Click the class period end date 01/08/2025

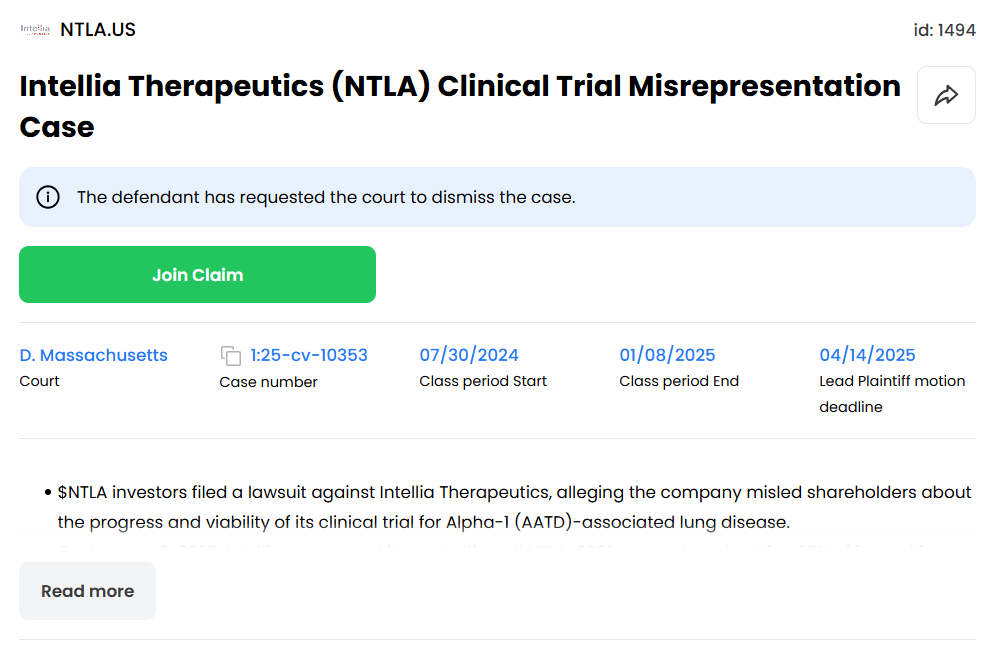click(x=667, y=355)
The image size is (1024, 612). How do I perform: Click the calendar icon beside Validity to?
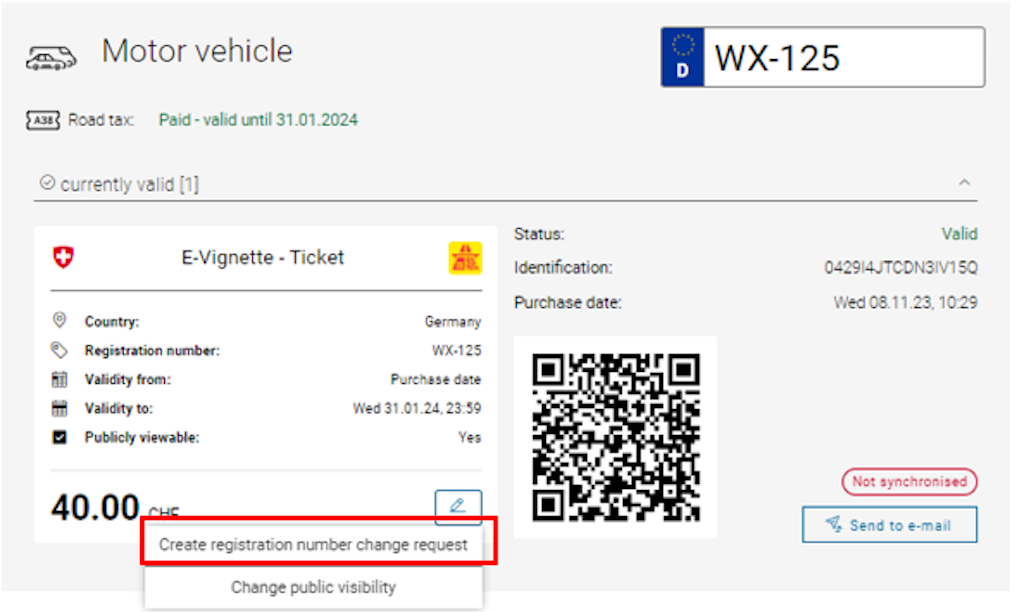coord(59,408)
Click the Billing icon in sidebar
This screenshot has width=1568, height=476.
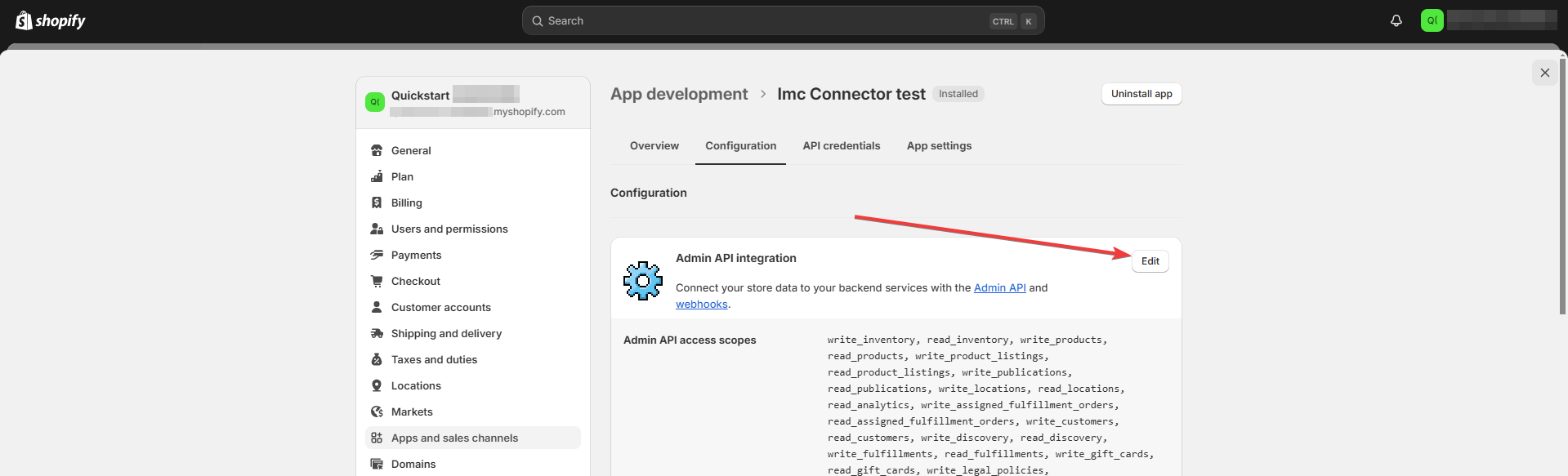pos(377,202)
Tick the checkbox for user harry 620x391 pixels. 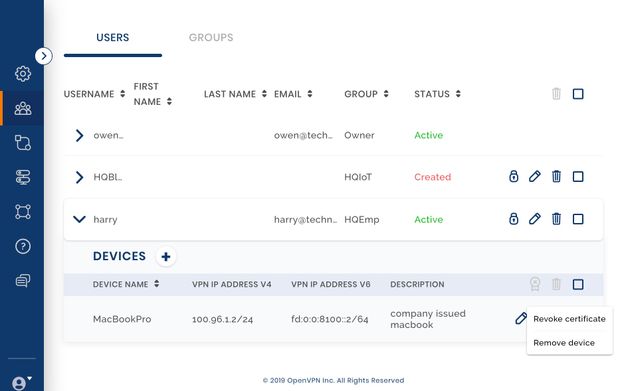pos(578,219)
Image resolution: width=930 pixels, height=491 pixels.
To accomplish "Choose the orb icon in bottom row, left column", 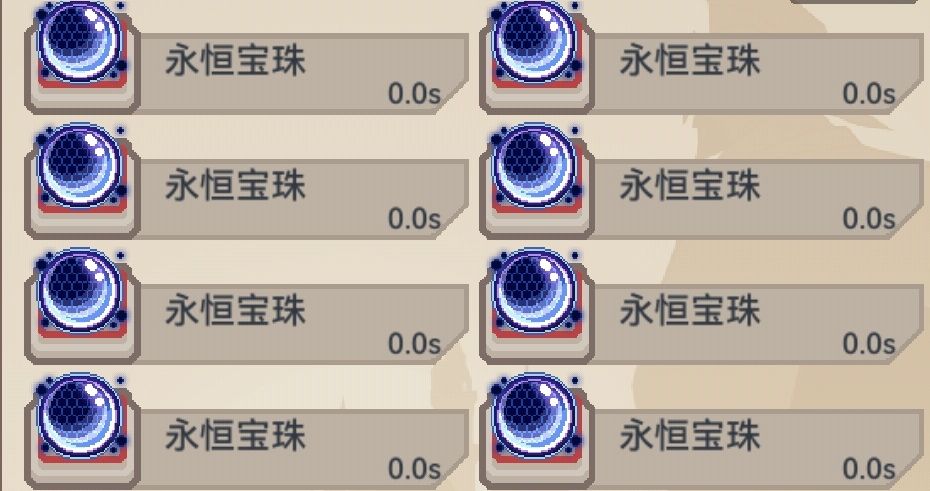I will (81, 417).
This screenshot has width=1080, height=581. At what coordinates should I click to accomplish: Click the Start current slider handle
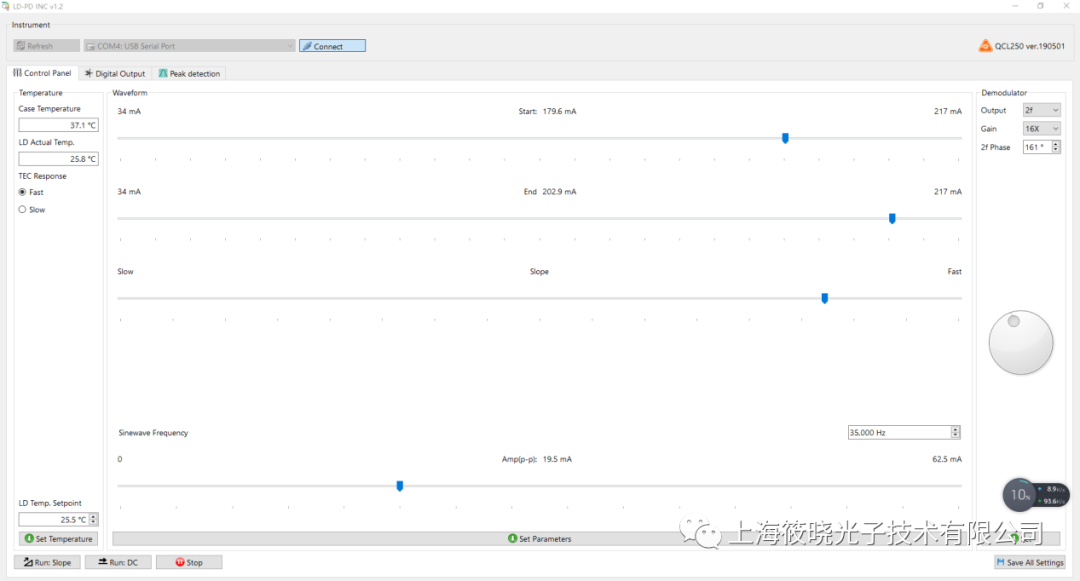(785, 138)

########

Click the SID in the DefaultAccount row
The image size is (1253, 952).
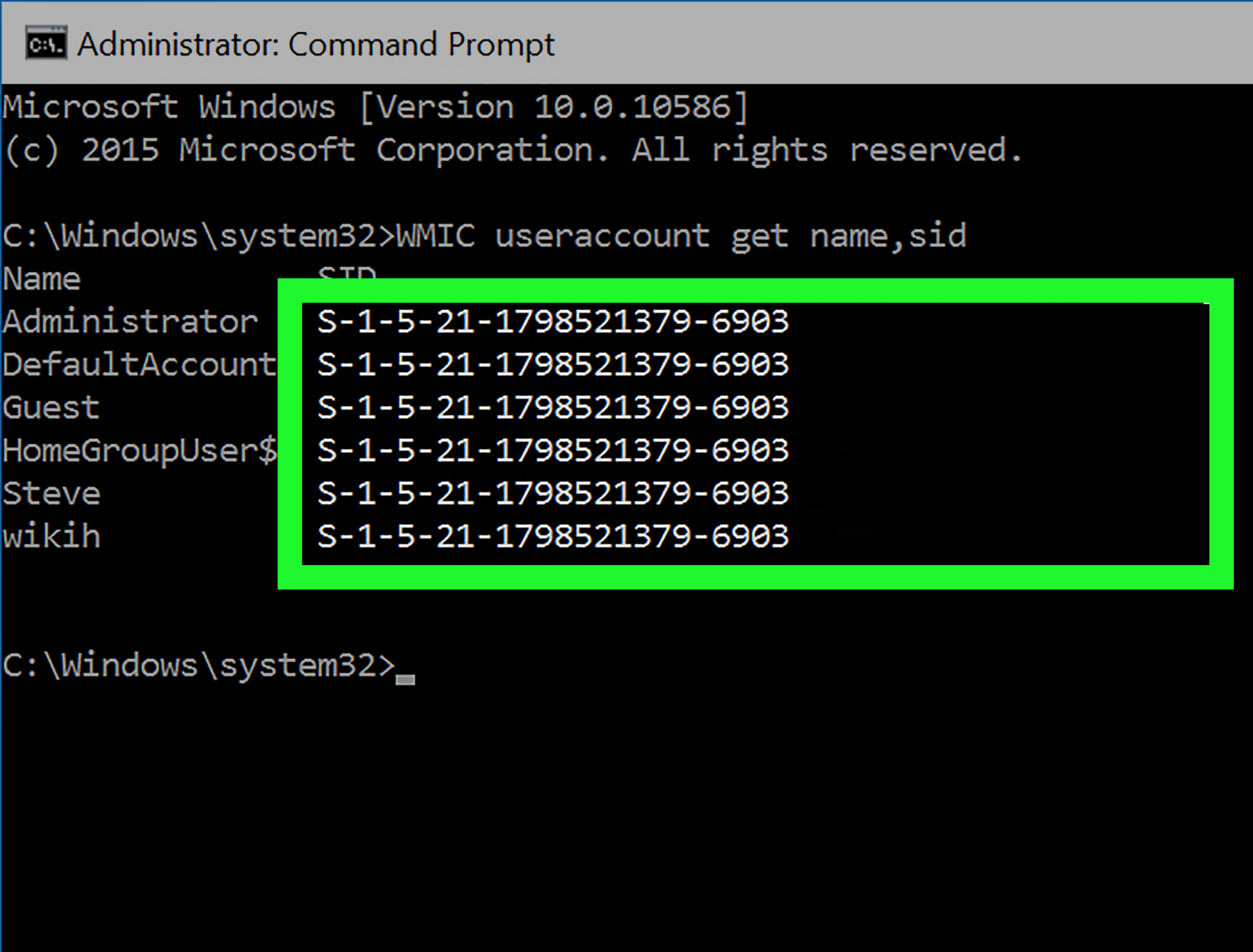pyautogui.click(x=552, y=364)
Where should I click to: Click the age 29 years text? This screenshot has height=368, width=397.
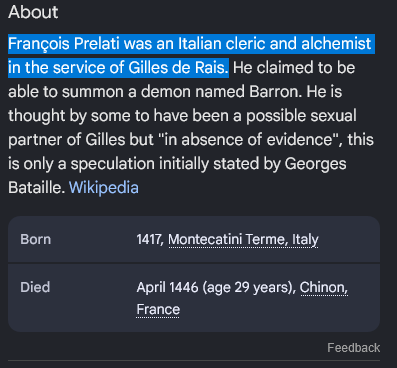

########

» REQUIRED WORK
Look above for the line with "Click the SID in the DefaultAccount row" and the line with "Where should I", then restate exactly those two lines and all lines between them, with no pictures.

» ANSWER TO THIS PROBLEM
Click the SID in the DefaultAccount row
The image size is (1253, 952).
pyautogui.click(x=552, y=364)
Where should I click to: Click the age 29 years text? This screenshot has height=368, width=397.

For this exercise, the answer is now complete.